◆ Problem to solve
Write the entries out again. Every character must match.

◆ The input
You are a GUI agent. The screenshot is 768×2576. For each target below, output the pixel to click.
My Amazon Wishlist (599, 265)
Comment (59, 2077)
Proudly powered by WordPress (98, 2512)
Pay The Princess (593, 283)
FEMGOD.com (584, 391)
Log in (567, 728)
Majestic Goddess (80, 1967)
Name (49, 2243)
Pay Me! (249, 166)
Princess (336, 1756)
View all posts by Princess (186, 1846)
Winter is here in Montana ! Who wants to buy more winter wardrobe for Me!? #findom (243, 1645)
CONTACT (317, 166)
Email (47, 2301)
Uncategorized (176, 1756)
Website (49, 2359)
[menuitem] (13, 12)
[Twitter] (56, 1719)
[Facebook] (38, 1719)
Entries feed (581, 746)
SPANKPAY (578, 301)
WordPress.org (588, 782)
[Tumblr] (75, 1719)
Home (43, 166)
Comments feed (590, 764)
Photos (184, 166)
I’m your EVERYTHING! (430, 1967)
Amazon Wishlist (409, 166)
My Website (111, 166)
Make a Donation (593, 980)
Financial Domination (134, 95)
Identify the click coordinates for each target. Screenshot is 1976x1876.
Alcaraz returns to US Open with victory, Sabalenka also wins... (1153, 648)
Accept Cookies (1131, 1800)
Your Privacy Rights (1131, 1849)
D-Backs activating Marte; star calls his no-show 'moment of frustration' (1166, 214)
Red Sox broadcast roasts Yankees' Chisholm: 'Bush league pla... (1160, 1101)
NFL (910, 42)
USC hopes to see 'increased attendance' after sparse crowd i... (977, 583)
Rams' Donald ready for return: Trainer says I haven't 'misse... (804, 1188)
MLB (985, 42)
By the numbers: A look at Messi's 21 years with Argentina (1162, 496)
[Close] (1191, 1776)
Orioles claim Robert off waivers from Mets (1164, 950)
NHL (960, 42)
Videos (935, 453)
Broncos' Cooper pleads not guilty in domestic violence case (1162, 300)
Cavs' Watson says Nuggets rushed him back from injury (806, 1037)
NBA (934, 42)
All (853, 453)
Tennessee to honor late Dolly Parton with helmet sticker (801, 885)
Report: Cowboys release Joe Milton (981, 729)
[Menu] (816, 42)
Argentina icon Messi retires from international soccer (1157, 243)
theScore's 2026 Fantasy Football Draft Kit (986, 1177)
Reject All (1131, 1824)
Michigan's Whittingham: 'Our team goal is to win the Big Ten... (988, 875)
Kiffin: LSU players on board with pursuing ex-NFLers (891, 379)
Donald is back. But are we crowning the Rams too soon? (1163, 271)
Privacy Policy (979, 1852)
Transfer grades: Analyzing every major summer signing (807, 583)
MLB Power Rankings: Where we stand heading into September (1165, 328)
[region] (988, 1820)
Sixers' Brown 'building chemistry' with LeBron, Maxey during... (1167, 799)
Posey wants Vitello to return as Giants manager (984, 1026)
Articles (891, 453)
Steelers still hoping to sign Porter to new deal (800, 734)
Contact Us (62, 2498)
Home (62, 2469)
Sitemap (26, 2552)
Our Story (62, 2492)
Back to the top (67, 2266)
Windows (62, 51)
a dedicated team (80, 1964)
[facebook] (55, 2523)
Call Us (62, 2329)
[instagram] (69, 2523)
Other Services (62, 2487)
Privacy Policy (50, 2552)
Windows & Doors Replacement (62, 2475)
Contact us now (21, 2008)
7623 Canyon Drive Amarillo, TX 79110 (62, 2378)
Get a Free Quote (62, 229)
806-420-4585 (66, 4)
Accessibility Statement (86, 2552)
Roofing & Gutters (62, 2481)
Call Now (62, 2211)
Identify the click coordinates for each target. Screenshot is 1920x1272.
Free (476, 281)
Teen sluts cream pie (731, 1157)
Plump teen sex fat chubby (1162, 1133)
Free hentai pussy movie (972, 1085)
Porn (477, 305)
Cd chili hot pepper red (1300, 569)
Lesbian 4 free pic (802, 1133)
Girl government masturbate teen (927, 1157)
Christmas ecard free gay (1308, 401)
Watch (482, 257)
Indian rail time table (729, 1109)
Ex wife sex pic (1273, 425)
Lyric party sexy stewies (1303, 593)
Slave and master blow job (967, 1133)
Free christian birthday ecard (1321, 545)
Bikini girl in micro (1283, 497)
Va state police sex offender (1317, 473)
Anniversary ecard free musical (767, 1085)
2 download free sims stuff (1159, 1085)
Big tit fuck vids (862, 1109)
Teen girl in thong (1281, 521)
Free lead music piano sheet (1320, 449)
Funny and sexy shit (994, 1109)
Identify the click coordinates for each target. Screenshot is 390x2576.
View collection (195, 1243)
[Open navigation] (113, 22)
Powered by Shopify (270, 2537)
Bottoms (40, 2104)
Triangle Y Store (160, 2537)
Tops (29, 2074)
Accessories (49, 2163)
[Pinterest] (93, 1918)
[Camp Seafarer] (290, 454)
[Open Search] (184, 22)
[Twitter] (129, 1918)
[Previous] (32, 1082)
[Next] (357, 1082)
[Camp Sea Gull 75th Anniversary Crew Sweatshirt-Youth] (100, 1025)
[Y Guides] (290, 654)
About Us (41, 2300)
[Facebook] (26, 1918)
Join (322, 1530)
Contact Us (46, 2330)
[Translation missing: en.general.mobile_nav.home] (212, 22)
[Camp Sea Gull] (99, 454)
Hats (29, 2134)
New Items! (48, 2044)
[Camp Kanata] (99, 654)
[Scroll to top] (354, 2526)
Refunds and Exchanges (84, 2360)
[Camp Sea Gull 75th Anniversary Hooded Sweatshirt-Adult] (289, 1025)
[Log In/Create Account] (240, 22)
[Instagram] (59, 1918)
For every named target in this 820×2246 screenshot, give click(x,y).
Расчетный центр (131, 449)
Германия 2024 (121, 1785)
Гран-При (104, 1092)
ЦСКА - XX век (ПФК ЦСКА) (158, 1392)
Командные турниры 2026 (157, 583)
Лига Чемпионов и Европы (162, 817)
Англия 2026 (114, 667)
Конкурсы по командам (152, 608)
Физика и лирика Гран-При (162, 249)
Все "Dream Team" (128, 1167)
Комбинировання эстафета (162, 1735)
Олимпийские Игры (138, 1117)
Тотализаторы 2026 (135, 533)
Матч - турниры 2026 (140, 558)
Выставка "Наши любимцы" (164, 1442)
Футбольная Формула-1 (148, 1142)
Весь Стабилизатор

◆ Response to this task
You are a GUI agent. The screenshot is 768×2576. For each target below, output the pixel to click.
My Amazon Wishlist (599, 265)
Comment (59, 2077)
Proudly powered by WordPress (98, 2512)
Pay The Princess (593, 283)
FEMGOD.com (584, 391)
Log in (567, 728)
Majestic Goddess (80, 1967)
Name (49, 2243)
Pay Me! (249, 166)
Princess (336, 1756)
View all posts by Princess (186, 1846)
Winter is here in Montana ! Who wants to buy more winter wardrobe for Me!? #findom (243, 1645)
CONTACT (317, 166)
Email (47, 2301)
Uncategorized (176, 1756)
Website (49, 2359)
[menuitem] (13, 12)
[Twitter] (56, 1719)
[Facebook] (38, 1719)
Entries feed (581, 746)
SPANKPAY (578, 301)
WordPress.org (588, 782)
[Tumblr] (75, 1719)
Home (43, 166)
Comments feed (590, 764)
Photos (184, 166)
I’m your EVERYTHING! (430, 1967)
Amazon Wishlist (409, 166)
My Website (111, 166)
Make a Donation (593, 980)
Financial Domination (134, 95)
Identify the click coordinates for each target. Screenshot is 1976x1876.
Alcaraz returns to US Open with victory, Sabalenka also wins... (1153, 648)
Accept Cookies (1131, 1800)
Your Privacy Rights (1131, 1849)
D-Backs activating Marte; star calls his no-show 'moment of frustration' (1166, 214)
Red Sox broadcast roasts Yankees' Chisholm: 'Bush league pla... (1160, 1101)
NFL (910, 42)
USC hopes to see 'increased attendance' after sparse crowd i... (977, 583)
Rams' Donald ready for return: Trainer says I haven't 'misse... (804, 1188)
MLB (985, 42)
By the numbers: A look at Messi's 21 years with Argentina (1162, 496)
[Close] (1191, 1776)
Orioles claim Robert off waivers from Mets (1164, 950)
NHL (960, 42)
Videos (935, 453)
Broncos' Cooper pleads not guilty in domestic violence case (1162, 300)
Cavs' Watson says Nuggets rushed him back from injury (806, 1037)
NBA (934, 42)
All (853, 453)
Tennessee to honor late Dolly Parton with helmet sticker (801, 885)
Report: Cowboys release Joe Milton (981, 729)
[Menu] (816, 42)
Argentina icon Messi retires from international soccer (1157, 243)
theScore's 2026 Fantasy Football Draft Kit (986, 1177)
Reject All (1131, 1824)
Michigan's Whittingham: 'Our team goal is to win the Big Ten... (988, 875)
Kiffin: LSU players on board with pursuing ex-NFLers (891, 379)
Donald is back. But are we crowning the Rams too soon? (1163, 271)
Privacy Policy (979, 1852)
Transfer grades: Analyzing every major summer signing (807, 583)
MLB Power Rankings: Where we stand heading into September (1165, 328)
[region] (988, 1820)
Sixers' Brown 'building chemistry' with LeBron, Maxey during... (1167, 799)
Posey wants Vitello to return as Giants manager (984, 1026)
Articles (891, 453)
Steelers still hoping to sign Porter to new deal (800, 734)
Contact Us (62, 2498)
Home (62, 2469)
Sitemap (26, 2552)
Our Story (62, 2492)
Back to the top (67, 2266)
Windows (62, 51)
a dedicated team (80, 1964)
[facebook] (55, 2523)
Call Us (62, 2329)
[instagram] (69, 2523)
Other Services (62, 2487)
Privacy Policy (50, 2552)
Windows & Doors Replacement (62, 2475)
Contact us now (21, 2008)
7623 Canyon Drive Amarillo, TX 79110 (62, 2378)
Get a Free Quote (62, 229)
806-420-4585 (66, 4)
Accessibility Statement (86, 2552)
Roofing & Gutters (62, 2481)
Call Now (62, 2211)
Identify the click coordinates for each target. Screenshot is 1920x1272.
Free (476, 281)
Teen sluts cream pie (731, 1157)
Plump teen sex fat chubby (1162, 1133)
Free hentai pussy movie (972, 1085)
Porn (477, 305)
Cd chili hot pepper red (1300, 569)
Lesbian 4 free pic (802, 1133)
Girl government masturbate teen (927, 1157)
Christmas ecard free gay (1308, 401)
Watch (482, 257)
Indian rail time table (729, 1109)
Ex wife sex pic (1273, 425)
Lyric party sexy stewies (1303, 593)
Slave and master blow job (967, 1133)
Free christian birthday ecard (1321, 545)
Bikini girl in micro (1283, 497)
Va state police sex offender (1317, 473)
Anniversary ecard free musical (767, 1085)
2 download free sims stuff (1159, 1085)
Big tit fuck vids (862, 1109)
Teen girl in thong (1281, 521)
Free lead music piano sheet (1320, 449)
Funny and sexy shit (994, 1109)
Identify the click coordinates for each target. Screenshot is 390x2576.
View collection (195, 1243)
[Open navigation] (113, 22)
Powered by Shopify (270, 2537)
Bottoms (40, 2104)
Triangle Y Store (160, 2537)
Tops (29, 2074)
Accessories (49, 2163)
[Pinterest] (93, 1918)
[Camp Seafarer] (290, 454)
[Open Search] (184, 22)
[Twitter] (129, 1918)
[Previous] (32, 1082)
[Next] (357, 1082)
[Camp Sea Gull 75th Anniversary Crew Sweatshirt-Youth] (100, 1025)
[Y Guides] (290, 654)
About Us (41, 2300)
[Facebook] (26, 1918)
Join (322, 1530)
Contact Us (46, 2330)
[Translation missing: en.general.mobile_nav.home] (212, 22)
[Camp Sea Gull] (99, 454)
Hats (29, 2134)
New Items! (48, 2044)
[Camp Kanata] (99, 654)
[Scroll to top] (354, 2526)
Refunds and Exchanges (84, 2360)
[Camp Sea Gull 75th Anniversary Hooded Sweatshirt-Adult] (289, 1025)
[Log In/Create Account] (240, 22)
[Instagram] (59, 1918)
For every named target in this 820×2246 screenshot, give click(x,y).
Расчетный центр (131, 449)
Германия 2024 (121, 1785)
Гран-При (104, 1092)
ЦСКА - XX век (ПФК ЦСКА) (158, 1392)
Командные турниры 2026 (157, 583)
Лига Чемпионов и Европы (162, 817)
Англия 2026 (114, 667)
Конкурсы по командам (152, 608)
Физика и лирика Гран-При (162, 249)
Все "Dream Team" (128, 1167)
Комбинировання эстафета (162, 1735)
Олимпийские Игры (138, 1117)
Тотализаторы 2026 (135, 533)
Матч - турниры 2026 (140, 558)
Выставка "Наши любимцы" (164, 1442)
Футбольная Формула-1 (148, 1142)
Весь Стабилизатор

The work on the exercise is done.